I became less interested in describing emotional states, and more interested in the tension between them—where tenderness and discomfort exist at the same time.

Even when nothing happens in the image, there is still some tension.

Maysam Hindy, Convince You Mirror (2025), acrylic on canvas, 90 x 70 cm

Your later works introduce more confrontation between body and space.

Maysam Hindy: Yes, but confrontation is not always direct.

It appears in the relation between the body and the space—when the environment is no longer neutral or supportive.

A figure can be still, but the space around it creates friction. I am interested in that friction—emotional, spatial, and sometimes social.

Interiors can hold intimacy and tension at the same time.
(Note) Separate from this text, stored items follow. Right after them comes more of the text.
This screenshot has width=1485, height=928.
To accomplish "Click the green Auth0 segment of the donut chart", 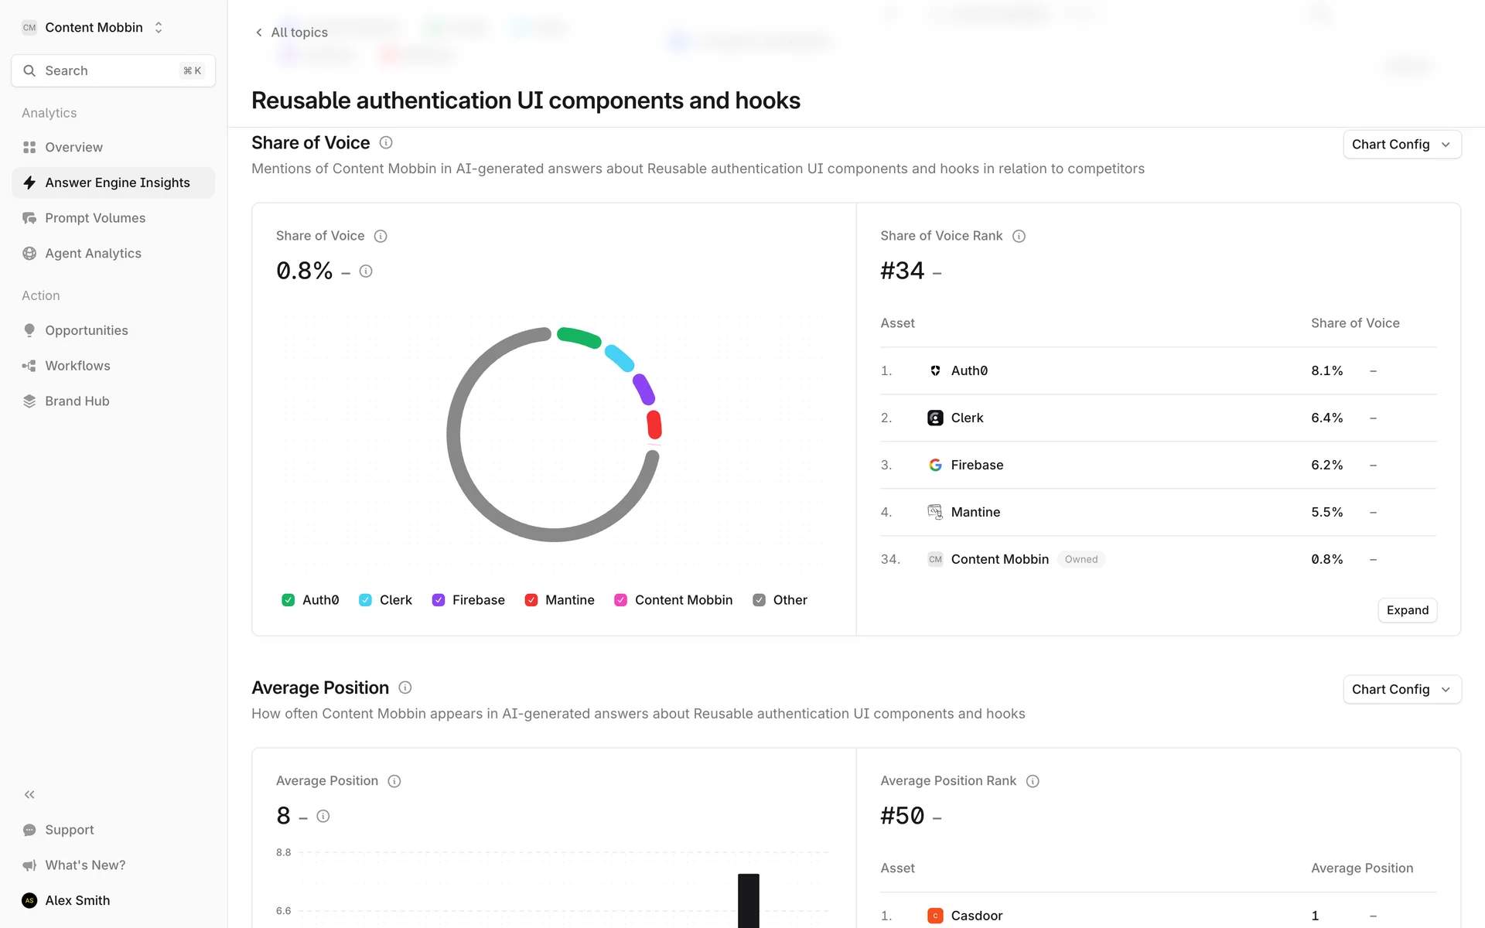I will (579, 337).
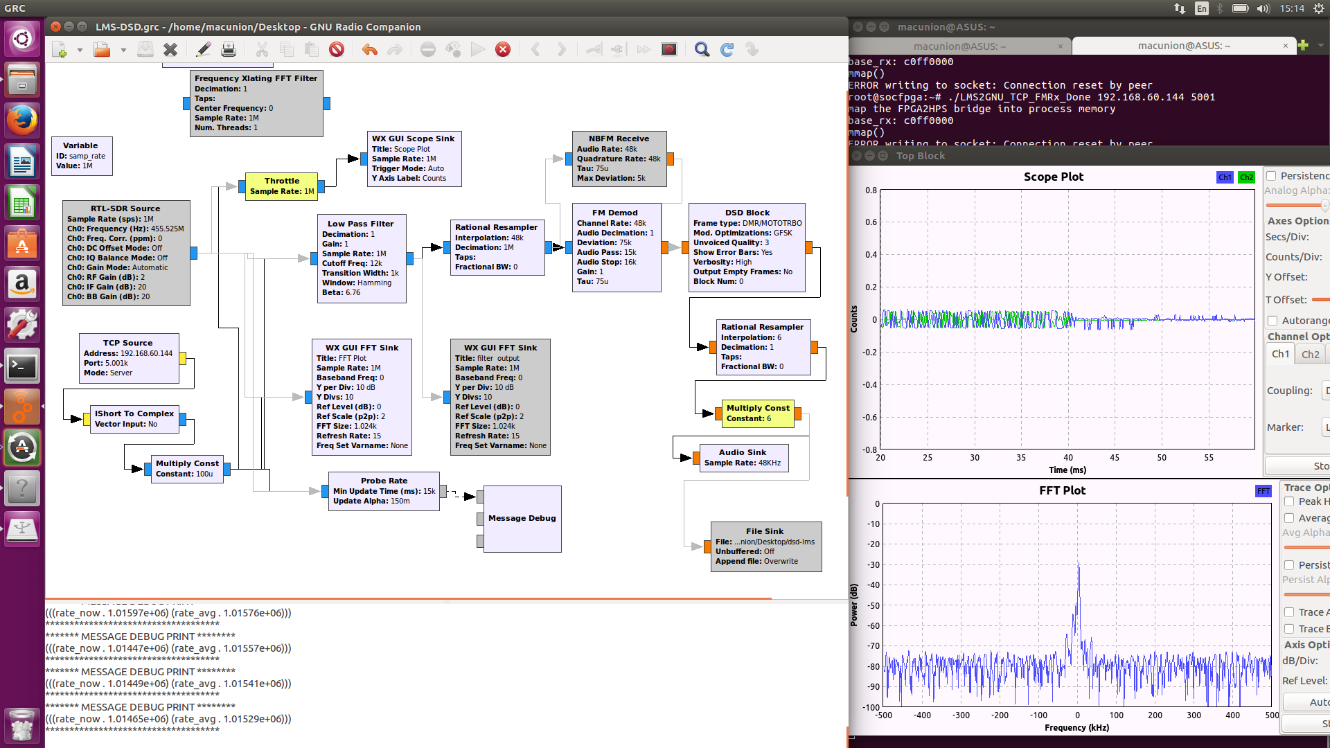1330x748 pixels.
Task: Enable the Persistence checkbox in Scope Plot
Action: (1272, 176)
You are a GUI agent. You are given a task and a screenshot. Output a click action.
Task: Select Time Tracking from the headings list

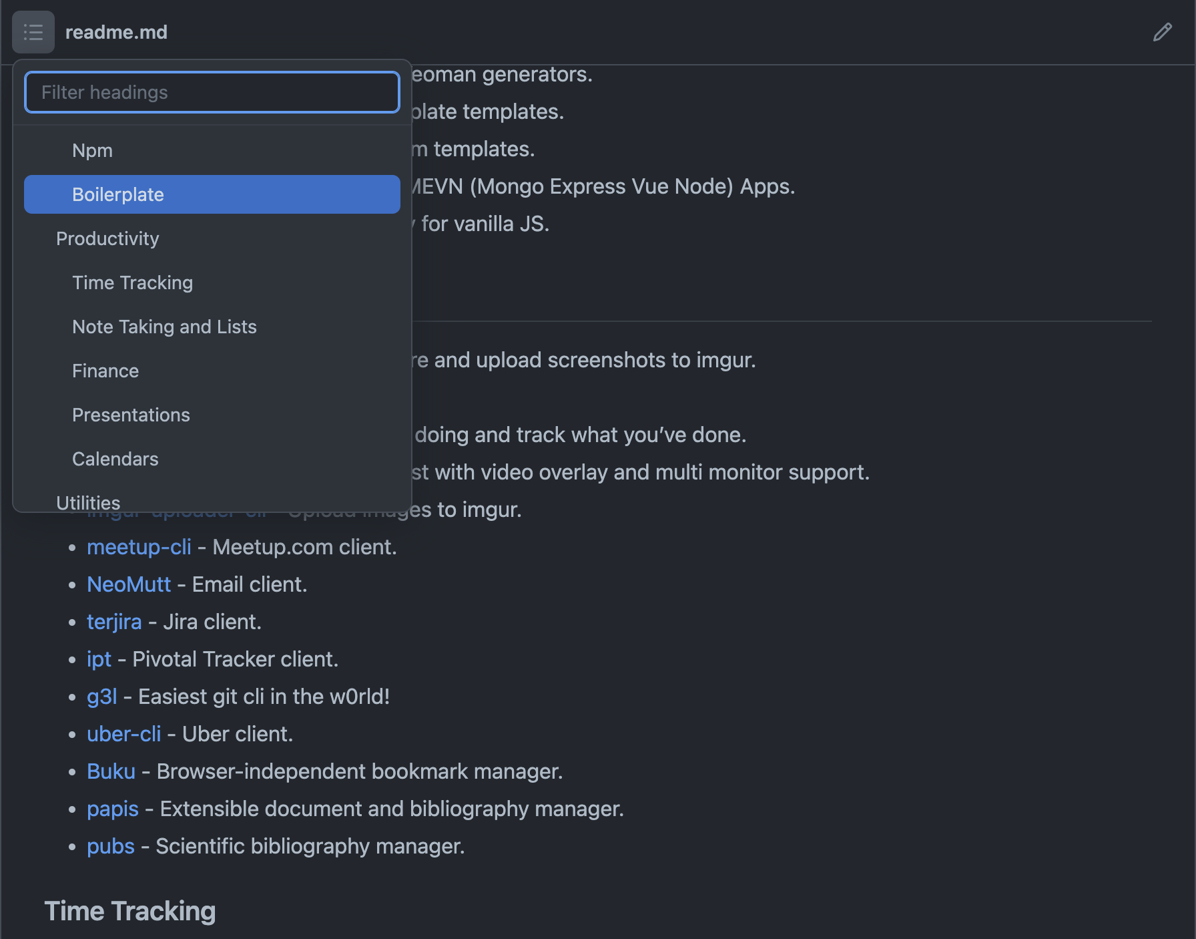click(132, 283)
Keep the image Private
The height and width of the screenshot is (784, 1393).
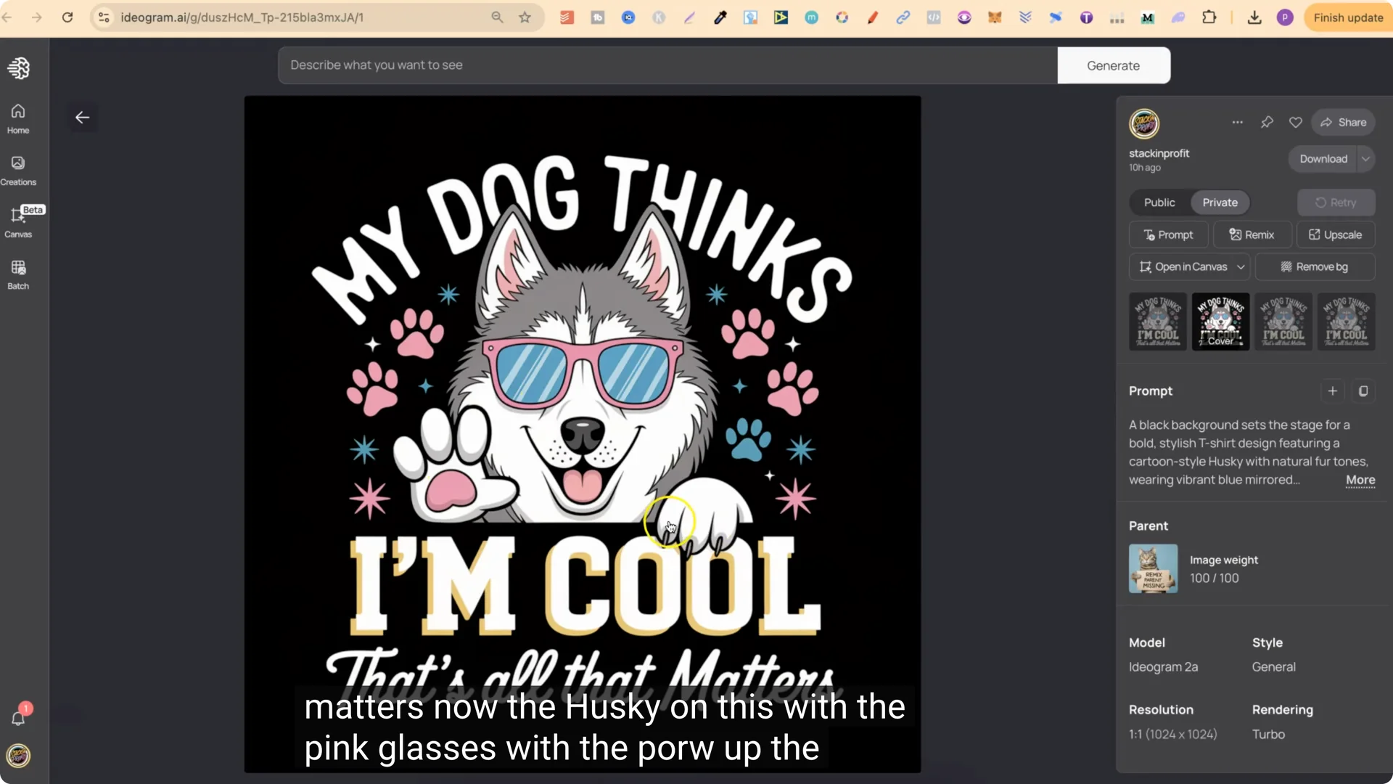click(1219, 203)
Interiors in your work feel charged rather than neutral. Is this a conscious decision?

Very conscious.

Interiors are never background for me. They are part of the structure of the painting.

Objects, furniture, textures — they all carry traces of time, class, memory, care, and neglect.

Sometimes a space holds more tension than the figure itself.

I construct interiors as something active — not setting, but weight.

Maysam Hindy, Hold the Earth Above Me (2024), acrylic on canvas, 80 x 180 cm

Your figures often appear alone. What draws you to solitude?

Maysam Hindy: I do not think of it as solitude in a romantic sense.

It is more a condition of interior distance. Even when others are implied, the figure is not fully accessible.

It is not necessarily loneliness. Sometimes it is protection, sometimes withdrawal, sometimes something harder to define.

I am interested in that in-between state, where presence is not complete, and neither is absence.

And I think painting itself exists in that same space—it never fully resolves, and it never fully explains itself.

Maysam Hindy, I Can’t Forget but I Don’t Remember What (2026), acrylic on canvas

All images courtesy of the artist and Marfa’ Projects.